ROE submission: same day once your account is active. The ROE itself takes under 30 minutes for most employers with straightforward payrolls.
Assessment payment: same day you receive your Notice of Assessment. The notice is typically issued within 24 hours of ROE submission. Pay immediately by EFT with your COIDA reference number on the deposit.
Letter of Good Standing issued: 1–3 business days after your payment is confirmed and allocated to your account.
Fastest realistic timeline from never-registered to Letter of Good Standing in hand: 3–7 business daysif each step is completed without delay and the Fund portal is not experiencing backlogs. During peak periods — particularly July and August after the 30 June ROE deadline — Fund processing can slow. Factoring in an additional 2–3 business days during these periods is prudent if your tender deadline allows it.
For a step-by-step walkthrough of the full registration process, see our COIDA registration and Letter of Good Standing guide.
What to do if your LOGS expired and you need it today
This is the most common scenario for contractors in a tender situation — the Letter of Good Standing expired, the tender portal flagged it, and the submission deadline is imminent.
Three immediate actions in order:
Log in to cfonline.labour.gov.za now.Check your account status. If your ROE for the current year is filed and your assessment is showing as paid, your account should be in good standing and a LOGS should be available to download. If it is not generating, there is a system delay or an allocation issue — call 086 010 5350 immediately with your reference number and ask them to investigate.
If your ROE is not submitted, submit it today. The 30 June deadline has passed. A 10% penalty applies. Submit anyway. A LOGS with a late penalty is better than no LOGS at all, and every day of further delay adds more interest to the outstanding balance. See our ROE deadline and late submission guide for the submission steps.

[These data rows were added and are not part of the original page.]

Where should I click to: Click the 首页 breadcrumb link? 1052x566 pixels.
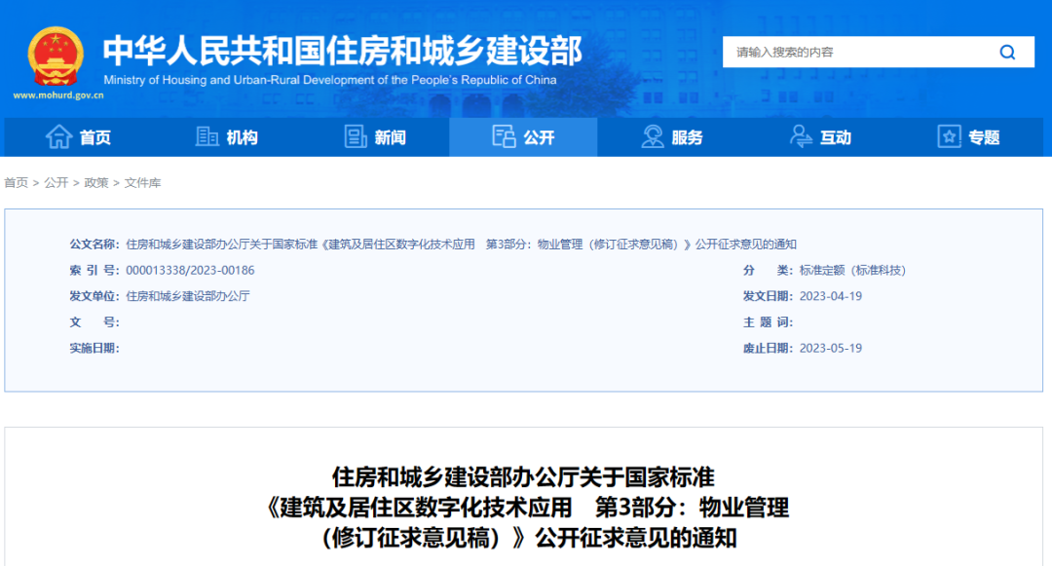15,182
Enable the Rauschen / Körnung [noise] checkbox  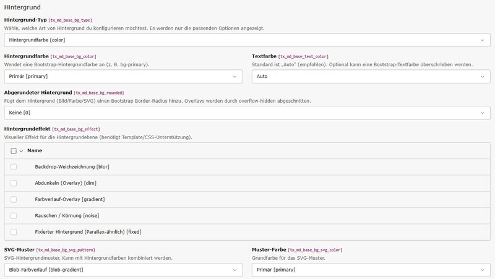[14, 215]
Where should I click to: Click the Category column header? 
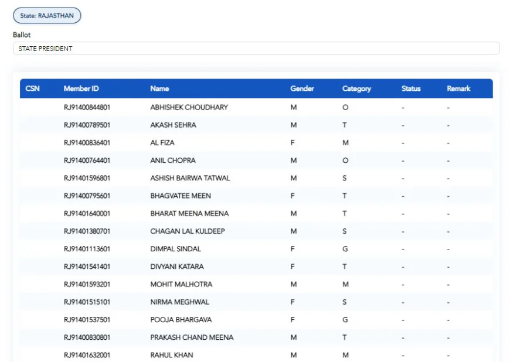[x=356, y=88]
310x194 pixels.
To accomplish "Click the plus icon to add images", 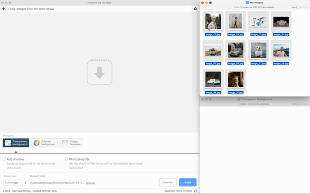I will [4, 9].
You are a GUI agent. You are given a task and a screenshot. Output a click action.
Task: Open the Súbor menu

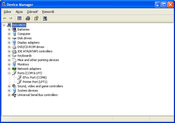[x=7, y=12]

If your ROE is submitted but your assessment is unpaid, pay today. Locate your Notice of Assessment in the portal, confirm the correct COIDA reference number, and make the EFT immediately. Retain your proof of payment. If the LOGS has not generated within 72 hours of payment, contact the Fund with your proof of payment to chase allocation.
Can a tender portal verify your LOGS without a physical document?
Yes. Third parties — including tender portals and procurement teams — can verify a Letter of Good Standing using the certificate number at cfonline.labour.gov.za/VerifyLOGS/. If a tender portal requires verification rather than a physical PDF upload, this is the link to provide to the procurement team. The verification is real-time and draws directly from the Compensation Fund’s records.
The fastest path to a Letter of Good Standing is a correctly submitted ROE and a correctly referenced payment — everything else is fixable.